How to complete this task - Every record that follows must be given again exactly.

Stored data -
--------------------------------------------------

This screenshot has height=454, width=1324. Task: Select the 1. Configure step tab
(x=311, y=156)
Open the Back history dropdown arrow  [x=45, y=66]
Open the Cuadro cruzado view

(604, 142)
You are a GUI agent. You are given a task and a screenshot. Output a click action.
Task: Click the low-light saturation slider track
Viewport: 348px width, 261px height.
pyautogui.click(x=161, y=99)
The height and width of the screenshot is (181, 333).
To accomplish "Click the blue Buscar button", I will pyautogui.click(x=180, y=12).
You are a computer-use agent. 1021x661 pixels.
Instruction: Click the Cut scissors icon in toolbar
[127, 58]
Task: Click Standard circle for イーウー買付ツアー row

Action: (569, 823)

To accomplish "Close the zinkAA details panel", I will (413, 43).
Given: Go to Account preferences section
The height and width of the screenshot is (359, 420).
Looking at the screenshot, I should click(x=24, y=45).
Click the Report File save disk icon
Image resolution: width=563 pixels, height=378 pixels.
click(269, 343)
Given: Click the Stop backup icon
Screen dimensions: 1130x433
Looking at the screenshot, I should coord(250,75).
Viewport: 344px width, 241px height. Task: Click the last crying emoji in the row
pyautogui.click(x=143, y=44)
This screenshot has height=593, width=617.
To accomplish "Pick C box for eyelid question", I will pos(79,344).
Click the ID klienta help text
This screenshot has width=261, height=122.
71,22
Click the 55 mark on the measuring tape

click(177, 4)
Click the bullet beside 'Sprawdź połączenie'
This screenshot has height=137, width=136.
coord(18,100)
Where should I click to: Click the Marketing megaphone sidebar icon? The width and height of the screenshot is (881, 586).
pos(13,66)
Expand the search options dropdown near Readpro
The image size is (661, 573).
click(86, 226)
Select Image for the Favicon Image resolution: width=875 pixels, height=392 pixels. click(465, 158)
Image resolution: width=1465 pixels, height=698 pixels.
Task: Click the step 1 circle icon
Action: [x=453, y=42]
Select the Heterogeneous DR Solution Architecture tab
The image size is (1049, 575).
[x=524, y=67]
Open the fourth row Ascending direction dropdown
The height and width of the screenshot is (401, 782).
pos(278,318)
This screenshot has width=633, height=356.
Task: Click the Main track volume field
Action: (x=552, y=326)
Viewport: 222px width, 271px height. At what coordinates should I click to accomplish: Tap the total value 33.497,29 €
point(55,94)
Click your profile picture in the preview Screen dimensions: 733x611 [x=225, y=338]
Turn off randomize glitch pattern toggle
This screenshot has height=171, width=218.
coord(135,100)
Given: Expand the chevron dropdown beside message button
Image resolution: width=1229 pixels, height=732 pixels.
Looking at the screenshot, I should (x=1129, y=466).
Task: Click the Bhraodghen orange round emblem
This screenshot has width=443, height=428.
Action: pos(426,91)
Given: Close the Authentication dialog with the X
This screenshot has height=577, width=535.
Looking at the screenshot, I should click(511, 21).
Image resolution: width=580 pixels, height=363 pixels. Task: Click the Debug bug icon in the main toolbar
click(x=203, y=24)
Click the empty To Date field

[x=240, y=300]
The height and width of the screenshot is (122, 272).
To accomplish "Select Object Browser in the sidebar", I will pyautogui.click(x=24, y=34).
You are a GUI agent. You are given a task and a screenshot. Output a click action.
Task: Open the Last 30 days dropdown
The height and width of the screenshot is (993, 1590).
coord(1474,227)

--------------------------------------------------

Answer to the problem -
This screenshot has height=454, width=1324. Task: Select the 1. Configure step tab
(x=311, y=156)
Open the Back history dropdown arrow  [x=45, y=66]
Open the Cuadro cruzado view

(604, 142)
You are a GUI agent. You are given a task and a screenshot. Output a click action.
Task: Click the low-light saturation slider track
Viewport: 348px width, 261px height.
pyautogui.click(x=161, y=99)
The height and width of the screenshot is (181, 333).
To accomplish "Click the blue Buscar button", I will pyautogui.click(x=180, y=12).
You are a computer-use agent. 1021x661 pixels.
Instruction: Click the Cut scissors icon in toolbar
[127, 58]
Task: Click Standard circle for イーウー買付ツアー row

Action: (569, 823)

To accomplish "Close the zinkAA details panel", I will (413, 43).
Given: Go to Account preferences section
The height and width of the screenshot is (359, 420).
Looking at the screenshot, I should click(x=24, y=45).
Click the Report File save disk icon
Image resolution: width=563 pixels, height=378 pixels.
click(269, 343)
Given: Click the Stop backup icon
Screen dimensions: 1130x433
Looking at the screenshot, I should coord(250,75).
Viewport: 344px width, 241px height. Task: Click the last crying emoji in the row
pyautogui.click(x=143, y=44)
This screenshot has height=593, width=617.
To accomplish "Pick C box for eyelid question", I will pos(79,344).
Click the ID klienta help text
This screenshot has width=261, height=122.
71,22
Click the 55 mark on the measuring tape

click(177, 4)
Click the bullet beside 'Sprawdź połączenie'
This screenshot has height=137, width=136.
coord(18,100)
Where should I click to: Click the Marketing megaphone sidebar icon? The width and height of the screenshot is (881, 586).
pos(13,66)
Expand the search options dropdown near Readpro
The image size is (661, 573).
click(86, 226)
Select Image for the Favicon Image resolution: width=875 pixels, height=392 pixels. click(465, 158)
Image resolution: width=1465 pixels, height=698 pixels.
Task: Click the step 1 circle icon
Action: [x=453, y=42]
Select the Heterogeneous DR Solution Architecture tab
The image size is (1049, 575).
[x=524, y=67]
Open the fourth row Ascending direction dropdown
The height and width of the screenshot is (401, 782).
pos(278,318)
This screenshot has width=633, height=356.
Task: Click the Main track volume field
Action: (x=552, y=326)
Viewport: 222px width, 271px height. At what coordinates should I click to accomplish: Tap the total value 33.497,29 €
point(55,94)
Click your profile picture in the preview Screen dimensions: 733x611 [x=225, y=338]
Turn off randomize glitch pattern toggle
This screenshot has height=171, width=218.
coord(135,100)
Given: Expand the chevron dropdown beside message button
Image resolution: width=1229 pixels, height=732 pixels.
Looking at the screenshot, I should (x=1129, y=466).
Task: Click the Bhraodghen orange round emblem
This screenshot has width=443, height=428.
Action: pos(426,91)
Given: Close the Authentication dialog with the X
This screenshot has height=577, width=535.
Looking at the screenshot, I should click(511, 21).
Image resolution: width=580 pixels, height=363 pixels. Task: Click the Debug bug icon in the main toolbar
click(x=203, y=24)
Click the empty To Date field

[x=240, y=300]
The height and width of the screenshot is (122, 272).
To accomplish "Select Object Browser in the sidebar", I will pyautogui.click(x=24, y=34).
You are a GUI agent. You are given a task and a screenshot. Output a click action.
Task: Open the Last 30 days dropdown
The height and width of the screenshot is (993, 1590).
coord(1474,227)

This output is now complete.